E os especialistas não esperam um crescimento sustentável na Europa. O mercado local de automóveis é considerado estagnado.
Em agosto, os registros de carros novos na UE caíram 18% em comparação com o mesmo mês de 2023, enquanto na Alemanha a queda foi de quase 28%. A Associação Alemã da Indústria Automotiva (VDA) está prevendo apenas 2,8 milhões de novos registros para o ano como um todo, cerca de um quarto a menos do que no ano pré-crise de 2019.
Esse problema, portanto, não é só da VW. Em média, as fábricas das montadoras alemãs estão trabalhando com cerca de dois terços da capacidade, diz Bratzel. Segundo ele, uma fábrica deveria operar acima de 80% de sua capacidade para se manter viável.
A situação é particularmente ruim em países da Europa Ocidental, como Alemanha, França, Itália e Reino Unido, conforme relata a revista econômica Wirtschaftswoche. Em contrapartida, países como Espanha, Turquia, Eslováquia e República Tcheca ainda atingem uma taxa de utilização de capacidade de 79%. Os salários nesses países são mais baixos do que na Alemanha.
Elevados custos na Alemanha
E esse é outro grande problema, na opinião de muitos especialistas: os custos de produção são muito altos na Alemanha. "A Volkswagen paga salários acima da média, mas, ao contrário dos fabricantes premium, como BMW e Mercedes, opera no segmento popular", observa Wisbert.
Em geral, os custos de mão de obra nas fábricas de automóveis na Alemanha são mais altos do que em qualquer outro país. Em 2023, eles eram de mais de 62 euros por hora, de acordo com a associação do setor VDA. Em comparação, eram de 29 euros na Espanha, 21 euros na República Tcheca e apenas 12 euros na Romênia.

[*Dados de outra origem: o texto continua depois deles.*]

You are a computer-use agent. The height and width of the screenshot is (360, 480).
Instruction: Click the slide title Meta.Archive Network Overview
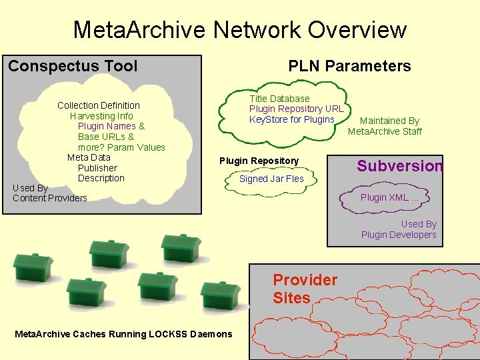coord(239,29)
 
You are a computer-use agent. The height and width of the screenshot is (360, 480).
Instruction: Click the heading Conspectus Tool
coord(73,66)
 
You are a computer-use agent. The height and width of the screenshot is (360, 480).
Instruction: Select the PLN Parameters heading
coord(349,66)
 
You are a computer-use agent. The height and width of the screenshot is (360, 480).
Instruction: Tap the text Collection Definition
coord(99,105)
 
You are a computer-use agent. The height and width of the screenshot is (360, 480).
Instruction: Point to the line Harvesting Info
coord(101,116)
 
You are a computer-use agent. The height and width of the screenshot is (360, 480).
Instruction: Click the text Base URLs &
coord(106,137)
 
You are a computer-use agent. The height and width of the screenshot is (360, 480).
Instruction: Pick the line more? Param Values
coord(121,147)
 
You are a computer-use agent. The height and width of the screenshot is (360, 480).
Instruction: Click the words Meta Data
coord(89,157)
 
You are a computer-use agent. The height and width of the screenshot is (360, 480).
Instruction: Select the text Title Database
coord(279,99)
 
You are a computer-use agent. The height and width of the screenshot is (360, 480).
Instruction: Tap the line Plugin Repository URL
coord(296,109)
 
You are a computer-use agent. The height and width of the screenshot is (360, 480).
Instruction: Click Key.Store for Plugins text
coord(291,119)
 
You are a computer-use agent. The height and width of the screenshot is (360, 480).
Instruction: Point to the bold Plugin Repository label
coord(259,161)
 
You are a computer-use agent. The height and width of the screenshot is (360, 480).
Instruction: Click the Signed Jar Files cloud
coord(271,179)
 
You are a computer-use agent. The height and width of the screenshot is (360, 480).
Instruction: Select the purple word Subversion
coord(399,166)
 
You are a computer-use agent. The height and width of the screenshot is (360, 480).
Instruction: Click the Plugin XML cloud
coord(389,197)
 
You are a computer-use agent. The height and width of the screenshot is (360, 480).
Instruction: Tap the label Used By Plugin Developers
coord(399,229)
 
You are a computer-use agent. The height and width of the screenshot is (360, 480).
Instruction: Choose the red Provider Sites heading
coord(305,289)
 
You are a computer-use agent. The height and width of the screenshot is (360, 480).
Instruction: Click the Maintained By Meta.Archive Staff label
coord(385,126)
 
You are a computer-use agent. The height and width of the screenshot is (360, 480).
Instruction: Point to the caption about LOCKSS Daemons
coord(123,334)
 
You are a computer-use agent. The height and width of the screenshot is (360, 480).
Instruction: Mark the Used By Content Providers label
coord(49,193)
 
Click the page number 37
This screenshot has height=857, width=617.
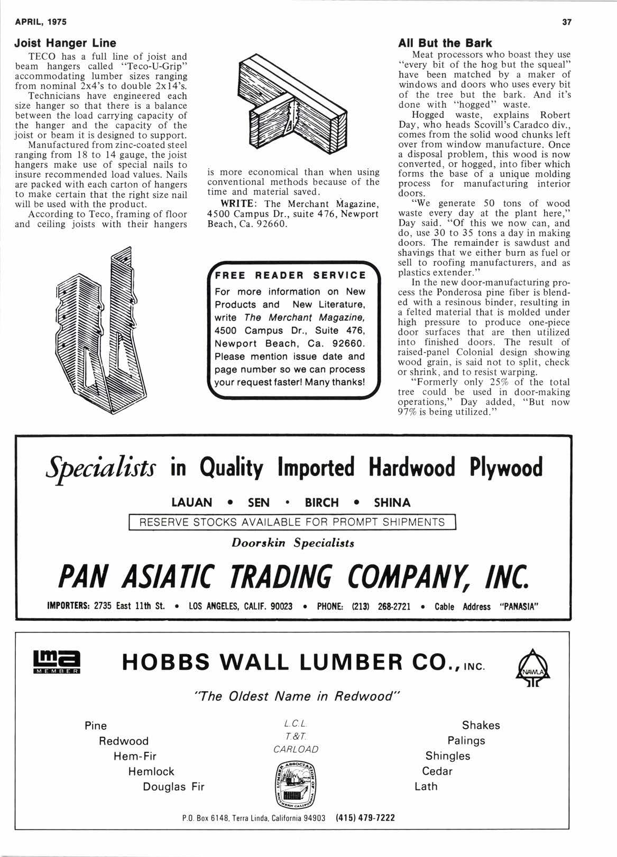[568, 22]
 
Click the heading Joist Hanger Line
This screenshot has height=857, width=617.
[65, 42]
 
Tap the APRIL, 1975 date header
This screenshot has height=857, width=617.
[41, 22]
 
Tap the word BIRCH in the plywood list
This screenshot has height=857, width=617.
[321, 502]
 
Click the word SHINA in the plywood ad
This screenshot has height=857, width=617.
[392, 502]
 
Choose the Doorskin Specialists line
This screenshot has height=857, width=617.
[293, 543]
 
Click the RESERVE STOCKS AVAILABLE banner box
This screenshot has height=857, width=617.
[292, 523]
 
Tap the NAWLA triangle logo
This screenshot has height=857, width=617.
[532, 664]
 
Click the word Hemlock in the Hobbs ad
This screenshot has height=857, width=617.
[151, 771]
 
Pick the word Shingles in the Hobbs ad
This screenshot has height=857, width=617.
[448, 756]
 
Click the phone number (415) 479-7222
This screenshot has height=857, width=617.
[365, 818]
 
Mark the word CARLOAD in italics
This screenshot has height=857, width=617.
[296, 749]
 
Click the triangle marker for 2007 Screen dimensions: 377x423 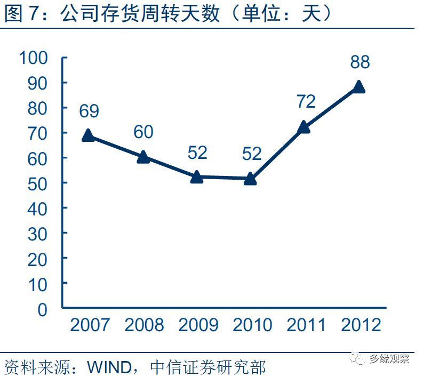click(89, 135)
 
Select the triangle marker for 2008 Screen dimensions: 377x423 click(143, 157)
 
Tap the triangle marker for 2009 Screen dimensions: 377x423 click(197, 177)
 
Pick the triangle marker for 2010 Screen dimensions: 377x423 click(251, 179)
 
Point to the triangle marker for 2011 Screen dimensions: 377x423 click(305, 127)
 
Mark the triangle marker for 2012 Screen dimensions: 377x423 click(358, 87)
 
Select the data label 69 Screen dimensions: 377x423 click(89, 111)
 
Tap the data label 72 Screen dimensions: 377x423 click(306, 101)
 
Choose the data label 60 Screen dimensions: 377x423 click(143, 132)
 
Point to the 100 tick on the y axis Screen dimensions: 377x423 click(34, 58)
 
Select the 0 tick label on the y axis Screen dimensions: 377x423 click(43, 309)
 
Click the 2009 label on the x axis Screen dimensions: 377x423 click(198, 325)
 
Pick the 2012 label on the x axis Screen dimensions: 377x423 click(360, 325)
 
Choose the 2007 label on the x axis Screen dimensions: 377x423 click(90, 325)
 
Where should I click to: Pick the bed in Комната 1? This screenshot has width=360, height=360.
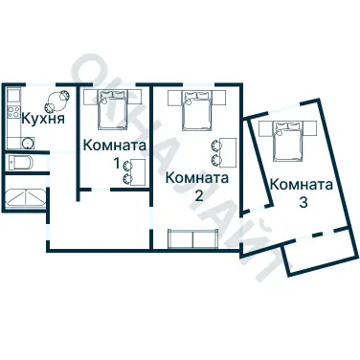114,110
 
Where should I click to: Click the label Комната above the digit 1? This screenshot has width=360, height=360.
115,146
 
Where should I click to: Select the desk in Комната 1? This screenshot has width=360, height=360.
135,171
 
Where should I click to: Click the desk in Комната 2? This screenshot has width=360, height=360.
226,150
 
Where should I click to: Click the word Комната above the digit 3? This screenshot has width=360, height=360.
301,185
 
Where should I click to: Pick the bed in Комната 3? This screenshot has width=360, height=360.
288,142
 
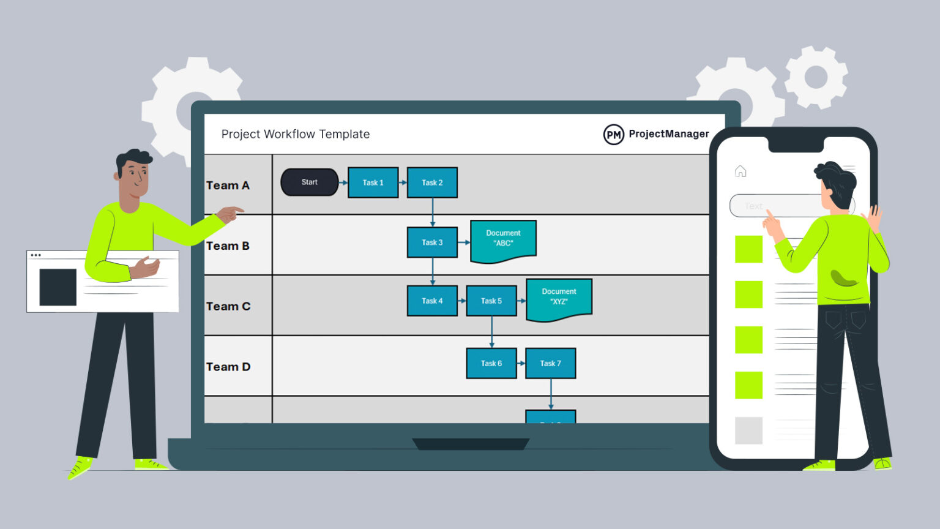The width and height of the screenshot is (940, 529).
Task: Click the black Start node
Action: pyautogui.click(x=309, y=182)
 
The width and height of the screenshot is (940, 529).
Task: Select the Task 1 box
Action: pyautogui.click(x=373, y=182)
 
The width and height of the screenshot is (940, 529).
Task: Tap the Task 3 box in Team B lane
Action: pyautogui.click(x=432, y=242)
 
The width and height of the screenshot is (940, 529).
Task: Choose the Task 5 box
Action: pyautogui.click(x=491, y=301)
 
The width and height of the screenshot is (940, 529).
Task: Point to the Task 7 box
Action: pyautogui.click(x=550, y=364)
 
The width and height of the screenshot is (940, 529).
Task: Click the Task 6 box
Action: pyautogui.click(x=491, y=364)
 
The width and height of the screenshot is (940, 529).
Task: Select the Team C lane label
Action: pyautogui.click(x=228, y=306)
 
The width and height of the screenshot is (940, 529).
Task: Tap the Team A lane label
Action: pyautogui.click(x=228, y=186)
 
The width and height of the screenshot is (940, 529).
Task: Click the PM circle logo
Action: pyautogui.click(x=613, y=135)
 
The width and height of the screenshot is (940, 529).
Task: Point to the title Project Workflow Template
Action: pyautogui.click(x=296, y=134)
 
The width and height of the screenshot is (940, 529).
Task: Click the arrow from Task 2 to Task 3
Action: pyautogui.click(x=433, y=212)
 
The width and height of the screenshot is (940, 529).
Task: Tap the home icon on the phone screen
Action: pyautogui.click(x=740, y=171)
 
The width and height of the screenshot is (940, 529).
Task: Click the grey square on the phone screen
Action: pyautogui.click(x=748, y=430)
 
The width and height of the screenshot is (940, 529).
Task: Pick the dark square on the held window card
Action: pyautogui.click(x=58, y=287)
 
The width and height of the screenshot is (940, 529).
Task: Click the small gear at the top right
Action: pyautogui.click(x=816, y=77)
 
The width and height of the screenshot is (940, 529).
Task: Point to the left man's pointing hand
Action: pyautogui.click(x=230, y=214)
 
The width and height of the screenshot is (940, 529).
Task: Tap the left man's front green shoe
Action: pyautogui.click(x=80, y=468)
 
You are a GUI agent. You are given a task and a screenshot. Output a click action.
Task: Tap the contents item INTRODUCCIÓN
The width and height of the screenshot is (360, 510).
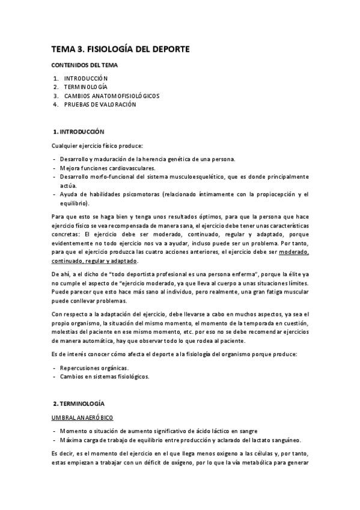tap(86, 79)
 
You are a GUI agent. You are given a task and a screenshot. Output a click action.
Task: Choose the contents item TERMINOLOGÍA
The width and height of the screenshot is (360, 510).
tap(85, 87)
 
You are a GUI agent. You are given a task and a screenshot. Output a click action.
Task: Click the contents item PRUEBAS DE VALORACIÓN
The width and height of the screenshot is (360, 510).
tap(100, 104)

Apesar dos altos salários, em nenhum outro lugar da Europa foram produzidos mais carros em termos absolutos em 2023 do que na Alemanha – embora com uma tendência de queda. Para Wisbert, uma coisa é clara: "A Volkswagen não tem como evitar cortar custos se quiser se manter competitiva".
De acordo com Cavallo, a direção da VW está agora exigindo que todos os salários sejam cortados em 10%. A própria direção também deverá ser afetada. Além disso, não deverá haver aumentos salariais nos próximos dois anos.
Dianteira chinesa
Para as montadoras alemãs, ainda mais preocupante do que os altos custos de produção é a vantagem tecnológica dos seus concorrentes da China no mercado de veículos elétricos. Graças aos generosos subsídios estatais e a medidas regulatórias, eles fizeram grandes avanços tecnológicos nos principais componentes dos veículos elétricos, como as baterias, que agora podem ser produzidas de forma mais barata.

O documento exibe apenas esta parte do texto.